Cr, Al, ITO, Ta can be used as the element electrode. The electrode cross section is made to have a gentle cross section or a curved cross section by the following method. As a method for manufacturing a cross section having a smooth surface or a curved surface shown in this specification, any of a dry process and a wet process can be used. Of these, the dry process
(A) A method of combining anisotropic plasma etching and isotropic plasma etching (b) A method of performing plasma isotropic etching using a mask.

  As the method (a), a mask is patterned on the electrode, and anisotropic plasma etching is performed. Next, a mask is removed, and a resist is applied to a portion where isotropic plasma etching is not performed. Thereafter, isotropic plasma etching is performed in a state without a mask on a portion where a curved cross section is desired. Thereby, the convex part is shaved and an electrode having a gentle curved cross section can be produced. Thereafter, the resist is peeled off. Further, as the method (b), it is possible to obtain a clean arc cross section by appropriately determining the discharge gas voltage.

  On the other hand, in the wet process, first, a resist whose difference in etching selectivity with the electrode to be etched is not changed so much is used. A resist having a smaller taper angle is used. Then, the mask and the electrode to be etched are etched at a similar rate by wet isotropic etching. This makes it possible to produce an electrode with a rounded electrode vertex and a gently curved cross section.

  The above method is an example of a method for manufacturing an electrode having a gentle curved section, and a method for manufacturing an electrode having a gentle curved section is not limited to these methods.

  If the above electrode material is used, after forming a curved section by the above method, an oxide film of metal constituting the electrode material is formed on the electrode surface by a technique such as anodic oxidation, so that this can be used as an interlayer insulating film. Is possible. This makes it possible to improve the insulation between the electrodes even when adjacent electrodes and electrode patterns overlap each other.

Further, silicon oxide (SiO ₂ ) or silicon nitride (SiN) can be used for each interlayer insulating film and TFT protective film.

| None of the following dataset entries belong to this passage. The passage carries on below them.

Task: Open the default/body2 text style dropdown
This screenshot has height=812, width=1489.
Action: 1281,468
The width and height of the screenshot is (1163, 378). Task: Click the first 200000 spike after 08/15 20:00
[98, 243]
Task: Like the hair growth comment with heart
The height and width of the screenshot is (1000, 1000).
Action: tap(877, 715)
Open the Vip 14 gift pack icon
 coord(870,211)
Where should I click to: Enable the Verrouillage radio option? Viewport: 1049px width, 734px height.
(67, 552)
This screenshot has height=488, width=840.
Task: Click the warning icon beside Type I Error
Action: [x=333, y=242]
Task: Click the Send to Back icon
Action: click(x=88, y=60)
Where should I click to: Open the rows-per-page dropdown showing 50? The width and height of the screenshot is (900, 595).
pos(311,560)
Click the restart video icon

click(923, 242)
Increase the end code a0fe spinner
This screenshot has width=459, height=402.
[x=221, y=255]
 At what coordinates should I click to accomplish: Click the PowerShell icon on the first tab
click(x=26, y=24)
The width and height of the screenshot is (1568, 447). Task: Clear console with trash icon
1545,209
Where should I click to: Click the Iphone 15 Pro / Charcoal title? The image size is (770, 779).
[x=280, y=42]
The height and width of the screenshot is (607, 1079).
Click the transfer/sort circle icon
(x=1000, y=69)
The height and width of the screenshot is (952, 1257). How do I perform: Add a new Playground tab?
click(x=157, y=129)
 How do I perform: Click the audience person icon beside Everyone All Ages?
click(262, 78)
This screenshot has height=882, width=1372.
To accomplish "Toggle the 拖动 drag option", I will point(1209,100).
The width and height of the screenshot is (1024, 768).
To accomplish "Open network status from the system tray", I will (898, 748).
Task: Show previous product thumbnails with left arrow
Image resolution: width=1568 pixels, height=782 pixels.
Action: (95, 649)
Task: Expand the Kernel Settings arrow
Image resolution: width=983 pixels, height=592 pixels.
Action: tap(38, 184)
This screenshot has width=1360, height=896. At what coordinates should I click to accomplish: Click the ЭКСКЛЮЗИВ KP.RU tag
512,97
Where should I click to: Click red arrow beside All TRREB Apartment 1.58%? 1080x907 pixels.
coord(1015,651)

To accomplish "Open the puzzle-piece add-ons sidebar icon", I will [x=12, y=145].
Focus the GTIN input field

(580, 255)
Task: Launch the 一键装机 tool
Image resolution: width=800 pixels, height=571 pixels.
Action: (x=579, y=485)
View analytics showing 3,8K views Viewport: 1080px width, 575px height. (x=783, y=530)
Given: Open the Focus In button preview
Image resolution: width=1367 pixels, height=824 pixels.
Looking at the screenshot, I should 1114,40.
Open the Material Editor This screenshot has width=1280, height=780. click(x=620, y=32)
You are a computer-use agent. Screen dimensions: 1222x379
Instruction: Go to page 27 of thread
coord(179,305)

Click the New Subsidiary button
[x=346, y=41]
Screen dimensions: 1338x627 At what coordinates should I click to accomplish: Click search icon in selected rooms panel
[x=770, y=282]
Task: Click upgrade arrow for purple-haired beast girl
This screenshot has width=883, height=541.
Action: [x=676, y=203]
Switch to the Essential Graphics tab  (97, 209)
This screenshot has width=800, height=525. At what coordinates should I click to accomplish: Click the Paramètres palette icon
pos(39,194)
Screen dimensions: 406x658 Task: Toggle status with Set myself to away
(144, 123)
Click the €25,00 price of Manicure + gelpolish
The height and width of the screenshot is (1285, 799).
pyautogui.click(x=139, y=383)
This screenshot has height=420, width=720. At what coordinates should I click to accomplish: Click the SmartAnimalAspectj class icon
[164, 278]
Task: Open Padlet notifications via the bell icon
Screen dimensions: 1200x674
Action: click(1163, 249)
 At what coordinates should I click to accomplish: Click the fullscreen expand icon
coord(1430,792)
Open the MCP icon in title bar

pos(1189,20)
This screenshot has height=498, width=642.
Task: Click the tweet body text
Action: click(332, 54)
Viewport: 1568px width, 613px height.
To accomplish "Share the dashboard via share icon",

  Next, for the counter substrate, the same type of material as that of the substrate on which the TFT is formed can be used. In addition, although it is not necessary to form an electrode on the counter substrate, the electrode may be formed on a part or the entire surface of the substrate depending on circumstances. As an electrode material at this time, in addition to the above metal, a light-transmitting material such as ITO can be used.

  In addition, a black matrix is formed by using a resin material in which a metal such as Cr or a black pigment is dispersed in order to shield a portion not related to display on the counter substrate or the TFT substrate or both substrates in order to improve contrast. (Not shown). Further, in the case of color display, color filters of R (red), G (green), B (blue) or C (cyan), M (magenta), and Y (yellow) are formed at positions corresponding to each pixel. . The arrangement of each color of the color filter can be a stripe arrangement or a delta arrangement.

  Thereafter, alignment treatment was performed on the substrate on which the driving element was formed and the counter substrate. The alignment treatment is performed so that the liquid crystal molecules are aligned parallel to the substrate and uniaxially. As the alignment treatment, a rubbing treatment is effective in which the substrate surface is rubbed in one direction directly after coating a film (alignment film) (411) made of an organic resin such as nylon or polyimide.

  The rubbing direction differs depending on the liquid crystal material (413) to be used, and the TFT substrate side is non-parallel to the electric field, preferably 45 ° to the electric field when the dielectric anisotropy is positive. Furthermore, in the case of a material having a negative dielectric anisotropy, the direction is not perpendicular to the electric field, preferably 45 ° with the electric field. The rubbing process on the counter substrate side is performed in parallel or antiparallel to the rubbing direction of the TFT substrate.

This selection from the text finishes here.